Using innate intelligence to make good life decisions
What Is Innate Intelligence?
I talk a lot about connection in relation to how I see and describe health. As humans we have been offered our beautiful individual bodies as vessels for our souls to journey through this life and this 'connection' I describe is our internal compass which allows us to find our 'home' within ourselves. It is our 'innate intelligence' which our bodies all possess and when you listen to this voice from your body that speaks to you, your whole life, you begin to understand your body’s language and you unlock the key to your own happiness and well-being.
My Own Disconnect
If you read my about me page you will know that in September 2013 I started a cafe business called 'Retreat Cafe'. It was one of the first healthy eating, vegetarian food cafes on the scene at the time in London to offer a gluten, sugar and meat-free offering. The cafe was located inside a yoga studio and the yogi's went wild for all the delicious, healthy food, juices and smoothies they could enjoy pre and post yoga. Word quickly spread and it wasn't long until a well known yoga studio called Triyoga came knocking and asked me to open a second cafe from their Soho space in Kingly Court. We opened in May 2014 and by June 2014 we added a commercial kitchen to the mix as well. Life was happening at break-neck speed and I was barely able to take a breathe amongst the demands of two cafes open for 14 hours of the day, 7 days a week as well as a commercial kitchen producing wholesale items to other local businesses. In May 2015 I opened a third cafe in Putney and now life was truly, without any exaggeration, busy!
I had become solely focused on my external world and its constant demands of my energy and attention that I had completely lost my internal compass and stopped listening to my inner voice, which by this point had stopped screaming at me and had decided to shut down, leaving me feeling absolutely numb to everything in my internal and external world. So numb that I had stopped caring about almost everything and everyone in my life. When you wake up each day and pretend to be someone you're not just to keep your business going you know there is something drastically wrong. Our innate intelligence gives us specific feedback on how our lives affects us and my life had been running at such break-neck speed that my first realisation of this separation from myself and numbness wasn't from my inner compass but actually from my staff (my friends just wanted to be my biggest champions and supporters) but my staff had noticed I had stopped caring and it was their feedback that made me realise that I had completely fallen out of love with my own business.
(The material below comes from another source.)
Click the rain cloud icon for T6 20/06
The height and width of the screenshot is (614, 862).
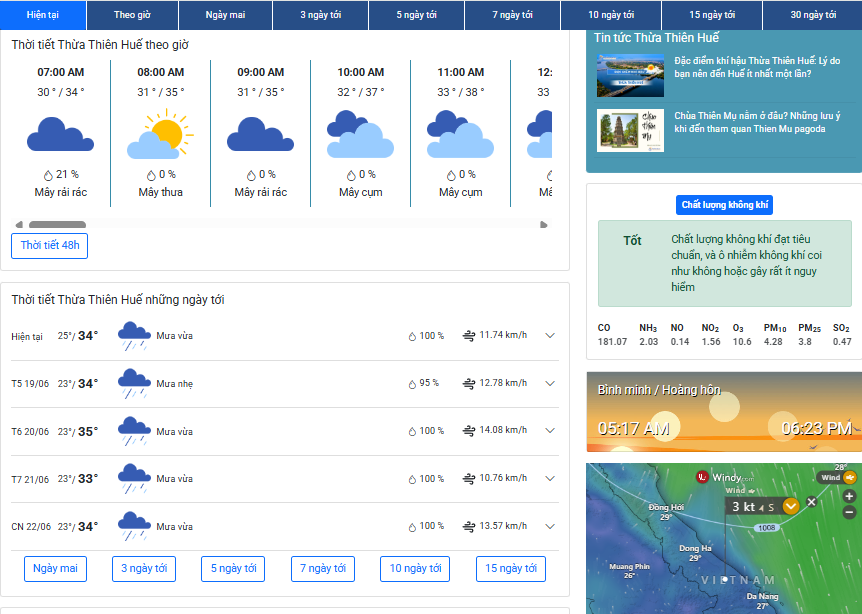[134, 431]
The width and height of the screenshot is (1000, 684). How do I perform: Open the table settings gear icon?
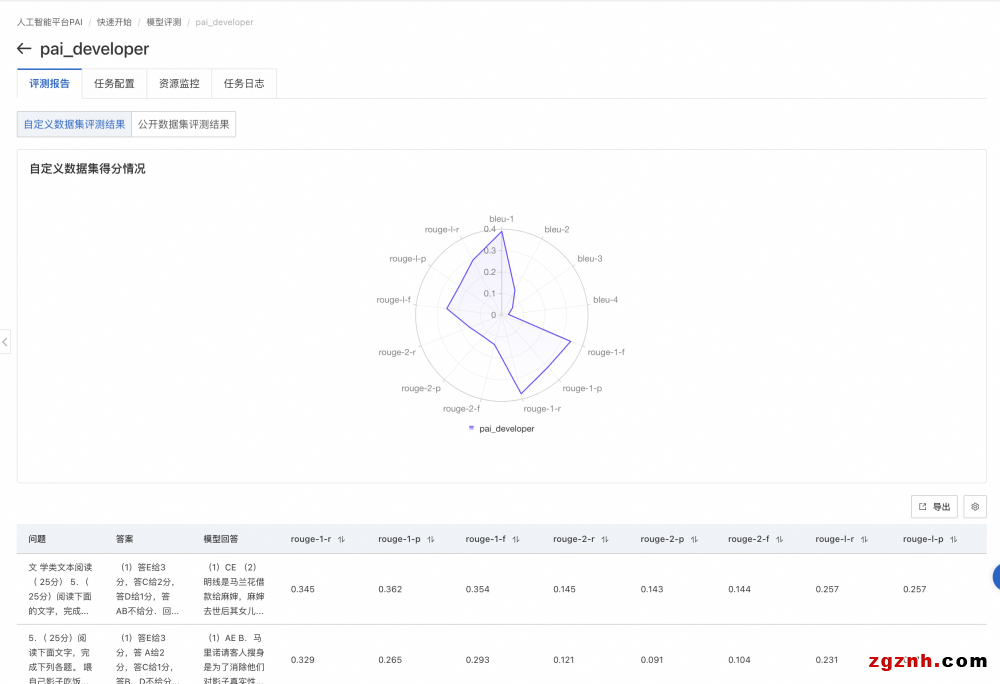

I was actively trying to fool myself that I loved running cafes but in fact, the biggest problem I had was that I was trying to fool myself of that fact everyday! It wasn't my true calling, yet I had jumped at the opportunity when someone asked me to open a cafe and made it my own. Something in me wanted to say yes to such a great opportunity at the time but with hindsight it wasn't the right opportunity.
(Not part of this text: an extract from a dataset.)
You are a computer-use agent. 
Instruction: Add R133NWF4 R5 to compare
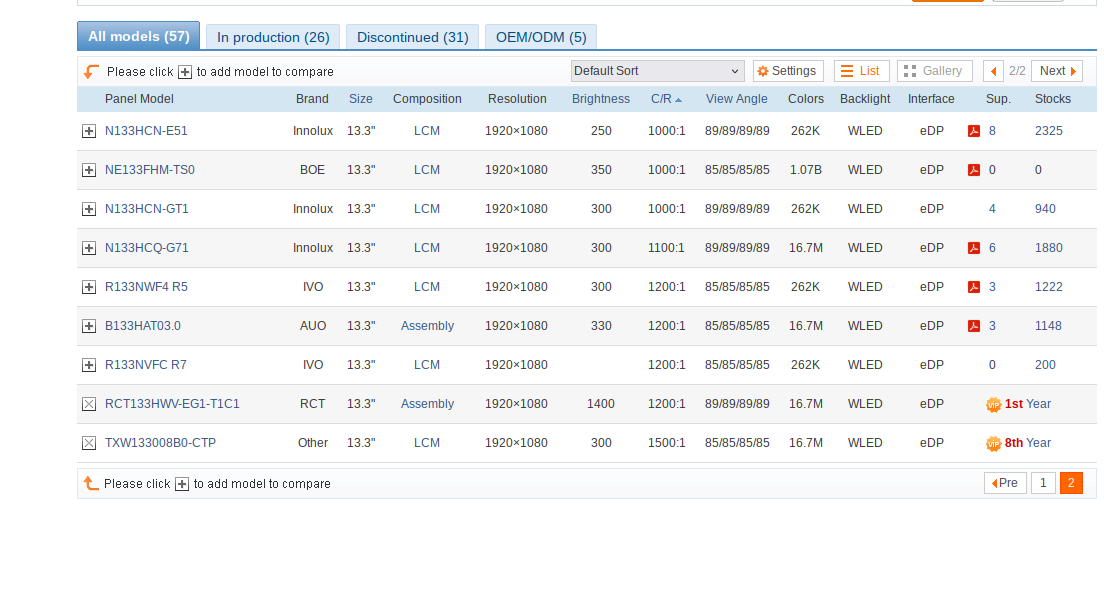[x=89, y=287]
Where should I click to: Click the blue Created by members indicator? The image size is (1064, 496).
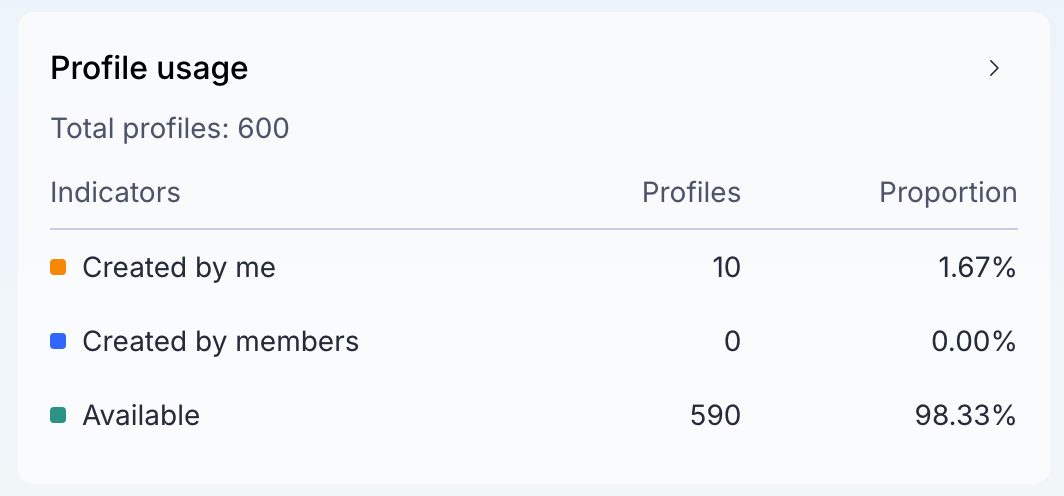(58, 341)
The greatest dilemma I faced at the time of that realisation wasn't actually how to close the business down or how to sell it on, it was actually that I was about to receive maximum exposure for the cafe's with the release of 'The Yoga Kitchen' which was written, printed and about to broadcast to the UK and many international countries that I was the owner and founder of 'Retreat Cafe'! A business I was actively trying to remove myself from. I had worked really hard for 3 years and I was finally going to receive the recognition I felt I deserved from it but me and my body knew we wanted out! I avoided talking about how I felt to anyone within the business or related to my publishing deal and quietly started looking for solutions which would mean I could exit the business but 'Retreat Cafe' would continue on without me and no one would be none the wiser. But lease agreements prevented me from this solution so I decided I would hold on for 6 months and wait until the 'The Yoga Kitchen' had been out for a while before I officially closed doors and started the road to finding my authentic path again.